Exercise details:
The entries that follow need to be retyped verbatim.

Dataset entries
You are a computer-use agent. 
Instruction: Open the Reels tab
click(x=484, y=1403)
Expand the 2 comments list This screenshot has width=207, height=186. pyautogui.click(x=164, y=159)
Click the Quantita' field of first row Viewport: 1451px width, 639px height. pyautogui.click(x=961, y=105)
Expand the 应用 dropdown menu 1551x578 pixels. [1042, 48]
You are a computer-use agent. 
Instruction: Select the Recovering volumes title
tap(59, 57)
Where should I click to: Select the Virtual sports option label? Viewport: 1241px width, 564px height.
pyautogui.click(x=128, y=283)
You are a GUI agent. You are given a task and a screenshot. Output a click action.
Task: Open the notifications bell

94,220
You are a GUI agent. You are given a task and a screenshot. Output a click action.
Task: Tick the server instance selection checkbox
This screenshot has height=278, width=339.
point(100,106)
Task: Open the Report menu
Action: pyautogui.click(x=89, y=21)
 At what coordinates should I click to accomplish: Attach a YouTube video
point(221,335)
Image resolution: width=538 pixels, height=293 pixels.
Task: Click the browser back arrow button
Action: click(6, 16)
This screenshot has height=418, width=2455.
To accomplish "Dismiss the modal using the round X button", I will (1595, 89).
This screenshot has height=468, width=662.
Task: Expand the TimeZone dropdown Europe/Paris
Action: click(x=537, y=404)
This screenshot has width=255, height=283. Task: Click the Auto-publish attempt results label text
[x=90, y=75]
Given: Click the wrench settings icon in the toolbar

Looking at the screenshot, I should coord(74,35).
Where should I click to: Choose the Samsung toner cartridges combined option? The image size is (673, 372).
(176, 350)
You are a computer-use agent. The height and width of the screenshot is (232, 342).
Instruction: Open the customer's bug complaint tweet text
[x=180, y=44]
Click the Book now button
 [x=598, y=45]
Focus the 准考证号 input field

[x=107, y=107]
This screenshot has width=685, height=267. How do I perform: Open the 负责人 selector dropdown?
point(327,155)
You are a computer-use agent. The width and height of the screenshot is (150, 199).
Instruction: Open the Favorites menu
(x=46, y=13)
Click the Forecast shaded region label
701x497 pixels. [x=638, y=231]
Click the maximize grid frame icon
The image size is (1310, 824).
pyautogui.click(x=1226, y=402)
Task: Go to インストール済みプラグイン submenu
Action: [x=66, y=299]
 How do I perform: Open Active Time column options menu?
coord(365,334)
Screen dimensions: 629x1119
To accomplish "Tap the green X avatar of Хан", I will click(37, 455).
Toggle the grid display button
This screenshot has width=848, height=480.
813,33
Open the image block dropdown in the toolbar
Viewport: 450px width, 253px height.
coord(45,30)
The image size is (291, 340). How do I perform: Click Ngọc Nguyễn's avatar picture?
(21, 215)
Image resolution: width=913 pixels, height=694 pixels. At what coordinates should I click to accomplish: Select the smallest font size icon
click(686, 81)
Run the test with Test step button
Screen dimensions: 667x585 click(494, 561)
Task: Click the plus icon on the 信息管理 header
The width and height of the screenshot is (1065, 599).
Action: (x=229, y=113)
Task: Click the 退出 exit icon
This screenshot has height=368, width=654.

Exercise output:
You are a computer-use agent. 
Instruction: Open the Reels tab
click(x=484, y=1403)
Expand the 2 comments list This screenshot has width=207, height=186. pyautogui.click(x=164, y=159)
Click the Quantita' field of first row Viewport: 1451px width, 639px height. pyautogui.click(x=961, y=105)
Expand the 应用 dropdown menu 1551x578 pixels. [1042, 48]
You are a computer-use agent. 
Instruction: Select the Recovering volumes title
tap(59, 57)
Where should I click to: Select the Virtual sports option label? Viewport: 1241px width, 564px height.
pyautogui.click(x=128, y=283)
You are a GUI agent. You are given a task and a screenshot. Output a click action.
Task: Open the notifications bell

94,220
You are a GUI agent. You are given a task and a screenshot. Output a click action.
Task: Tick the server instance selection checkbox
This screenshot has height=278, width=339.
point(100,106)
Task: Open the Report menu
Action: pyautogui.click(x=89, y=21)
 At what coordinates should I click to accomplish: Attach a YouTube video
point(221,335)
Image resolution: width=538 pixels, height=293 pixels.
Task: Click the browser back arrow button
Action: click(6, 16)
This screenshot has height=418, width=2455.
To accomplish "Dismiss the modal using the round X button", I will (1595, 89).
This screenshot has height=468, width=662.
Task: Expand the TimeZone dropdown Europe/Paris
Action: click(x=537, y=404)
This screenshot has width=255, height=283. Task: Click the Auto-publish attempt results label text
[x=90, y=75]
Given: Click the wrench settings icon in the toolbar

Looking at the screenshot, I should coord(74,35).
Where should I click to: Choose the Samsung toner cartridges combined option? The image size is (673, 372).
(176, 350)
You are a computer-use agent. The height and width of the screenshot is (232, 342).
Instruction: Open the customer's bug complaint tweet text
[x=180, y=44]
Click the Book now button
 [x=598, y=45]
Focus the 准考证号 input field

[x=107, y=107]
This screenshot has width=685, height=267. How do I perform: Open the 负责人 selector dropdown?
point(327,155)
You are a computer-use agent. The width and height of the screenshot is (150, 199).
Instruction: Open the Favorites menu
(x=46, y=13)
Click the Forecast shaded region label
701x497 pixels. [x=638, y=231]
Click the maximize grid frame icon
The image size is (1310, 824).
pyautogui.click(x=1226, y=402)
Task: Go to インストール済みプラグイン submenu
Action: [x=66, y=299]
 How do I perform: Open Active Time column options menu?
coord(365,334)
Screen dimensions: 629x1119
To accomplish "Tap the green X avatar of Хан", I will click(37, 455).
Toggle the grid display button
This screenshot has width=848, height=480.
813,33
Open the image block dropdown in the toolbar
Viewport: 450px width, 253px height.
coord(45,30)
The image size is (291, 340). How do I perform: Click Ngọc Nguyễn's avatar picture?
(21, 215)
Image resolution: width=913 pixels, height=694 pixels. At what coordinates should I click to accomplish: Select the smallest font size icon
click(686, 81)
Run the test with Test step button
Screen dimensions: 667x585 click(494, 561)
Task: Click the plus icon on the 信息管理 header
The width and height of the screenshot is (1065, 599).
Action: (x=229, y=113)
Task: Click the 退出 exit icon
This screenshot has height=368, width=654.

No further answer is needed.